By Julia Embry, 2018 M.P.P. Candidate, Georgetown University McCourt School of Public Policy
Just hours before President Trump took the oath of office, the Maryland health insurance CO-OP Evergreen Health officially closed a deal with the Centers on Medicare and Medicaid Service (CMS) to sever its ties with the Affordable Care Act’s (ACA) CO-OP program. The company will now transition from a nonprofit to a for-profit company, allowing it to gain an infusion of financing from outside investors. Executives credited the deal with enabling Evergreen to survive and stay competitive. However, it also provides insight into the immense challenges involved in starting up a new insurance company in the current market, even with federal financing.
The ACA’s CO-OP program didn’t get a lot of love from federal and state policymakers, particularly as several of the new companies started to suffer from financial difficulty. But the program had an impact, and helped keep premium prices down for consumers in several markets, particularly in the early years of ACA implementation. The original idea was that the federal government, through CMS, would provide support for 50 state nonprofit health insurers to start up along with the exchanges (also called marketplaces). These insurers would be required by law to funnel all profits back into benefits for their enrollees, hopefully leading to lower cost-sharing and premiums. Some proponents also thought these new companies would be market innovators and introduce promising new business practices. They would also inject much-needed competition into the insurance field. For Maryland, Evergreen Health was the first new commercial insurer in 20 years.
In the end, the program failed to live up to its lofty goals. Only 23 CO-OPs were created, and the combination of unpredictable exchange rollouts, uncertain federal funding policies, and in some cases internal mismanagement led all but six to declare bankruptcy or shut their doors. With Evergreen’s exit from the CO-OP program, that number goes down to five.

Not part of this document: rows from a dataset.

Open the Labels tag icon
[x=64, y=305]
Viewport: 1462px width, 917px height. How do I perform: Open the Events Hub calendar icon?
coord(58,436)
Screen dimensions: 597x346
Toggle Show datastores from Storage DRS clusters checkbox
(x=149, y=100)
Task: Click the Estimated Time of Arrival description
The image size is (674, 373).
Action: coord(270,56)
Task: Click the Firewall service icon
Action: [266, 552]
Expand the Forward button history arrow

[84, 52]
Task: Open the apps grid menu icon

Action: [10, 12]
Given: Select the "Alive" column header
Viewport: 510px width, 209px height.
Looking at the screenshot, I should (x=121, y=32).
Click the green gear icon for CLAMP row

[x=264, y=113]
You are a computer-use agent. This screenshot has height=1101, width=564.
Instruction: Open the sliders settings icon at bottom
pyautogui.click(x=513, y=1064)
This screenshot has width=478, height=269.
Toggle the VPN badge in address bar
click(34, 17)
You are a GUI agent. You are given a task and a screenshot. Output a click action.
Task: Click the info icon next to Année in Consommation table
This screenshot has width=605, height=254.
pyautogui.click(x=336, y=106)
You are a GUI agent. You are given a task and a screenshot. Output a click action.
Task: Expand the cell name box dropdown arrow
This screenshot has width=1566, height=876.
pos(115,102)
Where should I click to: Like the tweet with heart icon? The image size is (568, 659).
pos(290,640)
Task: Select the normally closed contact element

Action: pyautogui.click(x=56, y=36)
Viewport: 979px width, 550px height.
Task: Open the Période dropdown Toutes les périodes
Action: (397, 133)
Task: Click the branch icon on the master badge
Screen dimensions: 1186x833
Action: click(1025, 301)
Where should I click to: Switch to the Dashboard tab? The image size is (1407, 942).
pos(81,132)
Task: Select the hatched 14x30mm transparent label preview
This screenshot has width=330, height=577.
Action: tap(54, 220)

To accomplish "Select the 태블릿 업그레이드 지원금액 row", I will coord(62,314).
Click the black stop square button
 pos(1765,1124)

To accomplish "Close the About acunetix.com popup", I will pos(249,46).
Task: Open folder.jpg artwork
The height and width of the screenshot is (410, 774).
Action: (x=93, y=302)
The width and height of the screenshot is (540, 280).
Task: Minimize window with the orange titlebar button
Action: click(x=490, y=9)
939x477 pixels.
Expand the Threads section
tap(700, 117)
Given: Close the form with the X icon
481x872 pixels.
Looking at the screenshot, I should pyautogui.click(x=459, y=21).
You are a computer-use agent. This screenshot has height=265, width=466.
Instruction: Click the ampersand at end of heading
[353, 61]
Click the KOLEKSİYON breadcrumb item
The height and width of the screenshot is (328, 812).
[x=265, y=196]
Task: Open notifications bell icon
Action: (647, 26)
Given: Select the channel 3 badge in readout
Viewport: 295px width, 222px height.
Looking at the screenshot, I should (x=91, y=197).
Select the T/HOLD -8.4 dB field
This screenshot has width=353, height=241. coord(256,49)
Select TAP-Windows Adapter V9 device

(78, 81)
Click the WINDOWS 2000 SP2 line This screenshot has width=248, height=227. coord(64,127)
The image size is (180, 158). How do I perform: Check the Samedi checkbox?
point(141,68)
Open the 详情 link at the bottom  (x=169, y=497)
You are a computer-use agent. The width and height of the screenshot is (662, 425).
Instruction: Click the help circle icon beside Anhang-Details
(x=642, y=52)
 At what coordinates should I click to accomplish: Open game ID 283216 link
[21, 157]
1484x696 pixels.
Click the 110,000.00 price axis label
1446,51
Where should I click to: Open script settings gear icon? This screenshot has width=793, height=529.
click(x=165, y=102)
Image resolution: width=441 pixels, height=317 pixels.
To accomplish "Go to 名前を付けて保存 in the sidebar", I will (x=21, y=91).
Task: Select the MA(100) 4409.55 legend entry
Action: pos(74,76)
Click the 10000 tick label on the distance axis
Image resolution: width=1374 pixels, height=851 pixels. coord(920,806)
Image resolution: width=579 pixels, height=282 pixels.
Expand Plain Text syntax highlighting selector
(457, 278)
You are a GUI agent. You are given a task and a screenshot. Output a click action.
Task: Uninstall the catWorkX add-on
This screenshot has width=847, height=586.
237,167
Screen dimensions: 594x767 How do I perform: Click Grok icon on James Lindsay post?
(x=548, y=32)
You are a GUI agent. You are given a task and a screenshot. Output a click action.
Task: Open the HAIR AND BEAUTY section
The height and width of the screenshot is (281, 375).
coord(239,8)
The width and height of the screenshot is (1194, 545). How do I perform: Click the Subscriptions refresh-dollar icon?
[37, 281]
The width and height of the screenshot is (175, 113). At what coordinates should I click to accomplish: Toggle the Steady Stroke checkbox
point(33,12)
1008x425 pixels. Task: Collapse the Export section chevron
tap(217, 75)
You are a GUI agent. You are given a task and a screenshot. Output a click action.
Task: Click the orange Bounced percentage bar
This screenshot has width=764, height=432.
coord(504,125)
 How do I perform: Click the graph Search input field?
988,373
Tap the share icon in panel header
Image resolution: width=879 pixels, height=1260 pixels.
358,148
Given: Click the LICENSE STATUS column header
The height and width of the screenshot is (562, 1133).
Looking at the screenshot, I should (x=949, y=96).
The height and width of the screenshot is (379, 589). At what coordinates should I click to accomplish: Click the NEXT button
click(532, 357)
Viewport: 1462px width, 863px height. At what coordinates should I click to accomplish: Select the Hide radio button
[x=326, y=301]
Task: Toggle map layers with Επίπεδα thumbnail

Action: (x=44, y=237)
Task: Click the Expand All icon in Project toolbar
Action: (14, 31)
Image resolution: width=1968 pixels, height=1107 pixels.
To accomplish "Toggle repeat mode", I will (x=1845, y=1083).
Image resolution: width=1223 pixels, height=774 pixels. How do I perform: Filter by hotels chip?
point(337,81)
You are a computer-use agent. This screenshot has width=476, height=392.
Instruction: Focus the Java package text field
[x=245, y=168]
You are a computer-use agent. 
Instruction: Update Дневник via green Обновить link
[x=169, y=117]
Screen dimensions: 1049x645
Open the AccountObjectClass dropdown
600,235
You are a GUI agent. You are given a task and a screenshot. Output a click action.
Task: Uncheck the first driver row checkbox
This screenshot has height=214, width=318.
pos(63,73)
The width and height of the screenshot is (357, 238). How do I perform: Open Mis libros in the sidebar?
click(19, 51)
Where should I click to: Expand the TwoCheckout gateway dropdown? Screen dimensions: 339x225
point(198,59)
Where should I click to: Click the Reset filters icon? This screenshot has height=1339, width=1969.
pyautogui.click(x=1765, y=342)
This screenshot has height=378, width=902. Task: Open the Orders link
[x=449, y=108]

One of the biggest hurdles that the CO-OP program encountered was unpredictable financing. The initial money provided to the program under the ACA was cut by almost two-thirds in later budget deals. Congress also slashed support for an important risk stabilization (the “risk corridor”) program under the ACA, so that the CO-OPs received just 12 percent of the financing they were led to expect. These and other issues made it difficult for the CO-OPs to accurately predict each year’s financial outlook.
Switching to For-Profit
Evergreen Health announced its plan to change to a for-profit model in October 2016, aided by unnamed investors from the Maryland healthcare community. The company then had to exit the individual market exchange in December, pending approval from CMS. This resulted in a loss of 10,000 members to competing insurers. Their current 26,000 member population is drawn from the employer group market, with most coming from small businesses. Evergreen executives say that the transition to the for-profit model will allow Evergreen to continue fully serving its members and provides reliable financial support for its future growth.
A condition of Evergreen’s deal with CMS to exit the CO-OP program was that Evergreen would forgo the $30 million payment they were entitled to through the risk corridor program. They will also end their $24 million lawsuit against the federal agency, which claims that CMS’s formula for determining risk adjustment payments, payments insurers make to other insurers with sicker patients, favors older companies over new, smaller ones like Evergreen.
Marketplace Competition and Innovation
Thanks in part to this new deal, Evergreen will continue to compete in Maryland against larger, more established rivals such as Carefirst Blue Cross Blue Shield. Since they joined the Maryland marketplace in 2014, they have demonstrated that competition is key to keeping premium prices more affordable. At the same time, their conversion to for-profit status is a loss for consumers, as any business profits must now go to the benefit of shareholders and not to members.
Health insurance markets are notoriously challenging for new companies to enter, especially when a market is dominated, as Maryland is, by a large, established, and well-financed carrier. When coupled with federal and state policy decisions that led to a sicker-than-expected risk pool and unstable financing, it is small wonder that many CO-OPs failed and Evergreen was forced to look for alternative financing.